“Perhaps we can,” returned David. He was looking about him intently, as though already deciding what could be done.
“I think,” Betsey went on, “that nothing could please me more in the world than to see Miss Miranda lose that worried, frightened look, and to know that she is comfortable and happy again.”
David shook his head.
“I want more than that,” he declared. “I’m not going to be satisfied until everything is as it was, until this house is rebuilt and they are living here again, safe and peaceful and at home. If we are to help at all, we should work for that. Shall we try?”
The ambition seemed to be rather an overwhelming one. To Elizabeth, as she looked about the still garden, sleeping in the level sunshine, it appeared that only something miraculous could awake it into stirring life again. But how much happiness it would bring! She often wondered what that strained look in Miss Miranda’s eyes could mean; she understood now, it was the look of some one who wants to go home.
“Yes,” she answered bravely, “we will try.”
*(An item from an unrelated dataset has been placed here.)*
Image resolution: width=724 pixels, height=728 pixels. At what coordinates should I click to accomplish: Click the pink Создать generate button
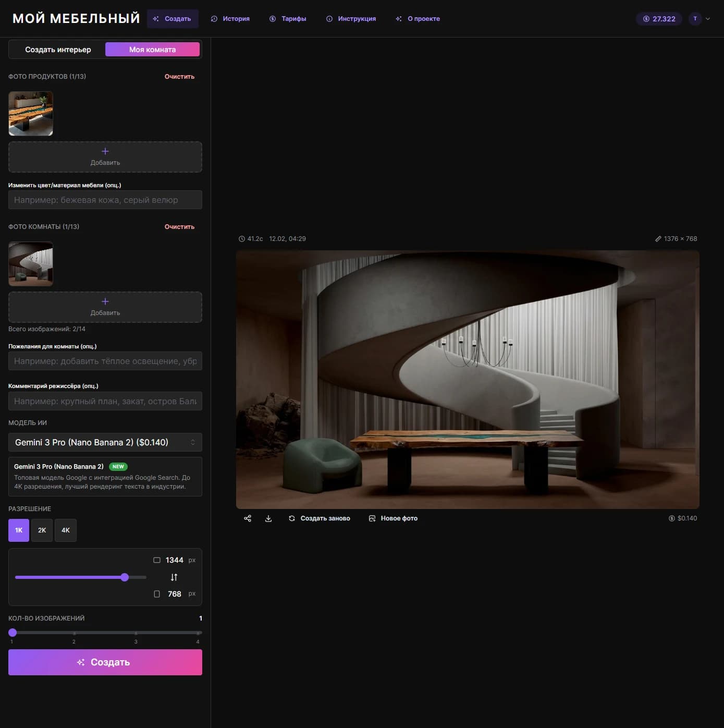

It was a great undertaking and they shook hands upon it. They did not look very large, those two, under the shadow of the tall pines and of the vast, broken walls, as they stood beside the pool. They seemed, indeed, to be pledging themselves to the following of an impossible purpose. Yet, as Betsey’s firm vigorous hand met David’s hard brown one, suddenly it became a plan that might come true.
CHAPTER VI
THE BARBARY PIRATES
Although there was not much more than an hour of daylight left, the two friends put off their mathematical researches and spent a little time in exploring the ruins of the house. David opened the heavy, charred door of his own refuge and showed Betsey the remains of the room inside with the fragments of a brick staircase that had once wound upward above it.